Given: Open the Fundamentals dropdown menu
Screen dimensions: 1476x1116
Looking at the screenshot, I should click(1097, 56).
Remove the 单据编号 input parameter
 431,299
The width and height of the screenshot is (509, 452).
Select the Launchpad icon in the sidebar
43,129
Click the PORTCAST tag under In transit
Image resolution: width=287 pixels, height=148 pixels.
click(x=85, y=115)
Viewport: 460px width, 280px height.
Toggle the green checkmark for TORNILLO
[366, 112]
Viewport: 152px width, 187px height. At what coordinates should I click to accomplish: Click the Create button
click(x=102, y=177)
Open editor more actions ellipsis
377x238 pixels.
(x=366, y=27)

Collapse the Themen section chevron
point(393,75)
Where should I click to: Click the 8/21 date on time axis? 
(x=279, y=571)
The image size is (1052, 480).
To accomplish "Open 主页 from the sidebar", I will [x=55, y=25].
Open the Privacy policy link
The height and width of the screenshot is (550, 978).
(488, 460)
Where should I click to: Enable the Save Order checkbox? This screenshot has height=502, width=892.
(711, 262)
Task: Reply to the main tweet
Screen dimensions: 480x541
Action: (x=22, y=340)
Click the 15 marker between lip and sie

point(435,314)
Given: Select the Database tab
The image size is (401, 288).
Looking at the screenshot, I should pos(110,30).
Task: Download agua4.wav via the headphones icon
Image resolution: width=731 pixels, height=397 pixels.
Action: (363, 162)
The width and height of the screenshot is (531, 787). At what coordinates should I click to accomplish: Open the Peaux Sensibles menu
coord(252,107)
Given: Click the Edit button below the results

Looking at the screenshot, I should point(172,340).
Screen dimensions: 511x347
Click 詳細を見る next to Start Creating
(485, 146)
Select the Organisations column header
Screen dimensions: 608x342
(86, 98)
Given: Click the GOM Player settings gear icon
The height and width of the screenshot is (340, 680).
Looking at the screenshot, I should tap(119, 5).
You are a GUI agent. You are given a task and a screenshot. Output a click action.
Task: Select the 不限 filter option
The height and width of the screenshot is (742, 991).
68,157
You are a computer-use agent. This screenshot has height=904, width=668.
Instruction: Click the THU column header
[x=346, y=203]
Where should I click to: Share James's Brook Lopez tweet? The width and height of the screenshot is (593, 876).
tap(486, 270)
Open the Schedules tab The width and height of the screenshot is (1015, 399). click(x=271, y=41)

######

What you will do: Copy each line, exactly, that falls between the line containing "Toggle the green checkmark for TORNILLO" and the end of the entries, both included.

Written response:
Toggle the green checkmark for TORNILLO
[366, 112]
Viewport: 152px width, 187px height. At what coordinates should I click to accomplish: Click the Create button
click(x=102, y=177)
Open editor more actions ellipsis
377x238 pixels.
(x=366, y=27)

Collapse the Themen section chevron
point(393,75)
Where should I click to: Click the 8/21 date on time axis? 
(x=279, y=571)
The image size is (1052, 480).
To accomplish "Open 主页 from the sidebar", I will [x=55, y=25].
Open the Privacy policy link
The height and width of the screenshot is (550, 978).
(488, 460)
Where should I click to: Enable the Save Order checkbox? This screenshot has height=502, width=892.
(711, 262)
Task: Reply to the main tweet
Screen dimensions: 480x541
Action: (x=22, y=340)
Click the 15 marker between lip and sie

point(435,314)
Given: Select the Database tab
The image size is (401, 288).
Looking at the screenshot, I should pos(110,30).
Task: Download agua4.wav via the headphones icon
Image resolution: width=731 pixels, height=397 pixels.
Action: (363, 162)
The width and height of the screenshot is (531, 787). At what coordinates should I click to accomplish: Open the Peaux Sensibles menu
coord(252,107)
Given: Click the Edit button below the results

Looking at the screenshot, I should point(172,340).
Screen dimensions: 511x347
Click 詳細を見る next to Start Creating
(485, 146)
Select the Organisations column header
Screen dimensions: 608x342
(86, 98)
Given: Click the GOM Player settings gear icon
The height and width of the screenshot is (340, 680).
Looking at the screenshot, I should tap(119, 5).
You are a GUI agent. You are given a task and a screenshot. Output a click action.
Task: Select the 不限 filter option
The height and width of the screenshot is (742, 991).
68,157
You are a computer-use agent. This screenshot has height=904, width=668.
Instruction: Click the THU column header
[x=346, y=203]
Where should I click to: Share James's Brook Lopez tweet? The width and height of the screenshot is (593, 876).
tap(486, 270)
Open the Schedules tab The width and height of the screenshot is (1015, 399). click(x=271, y=41)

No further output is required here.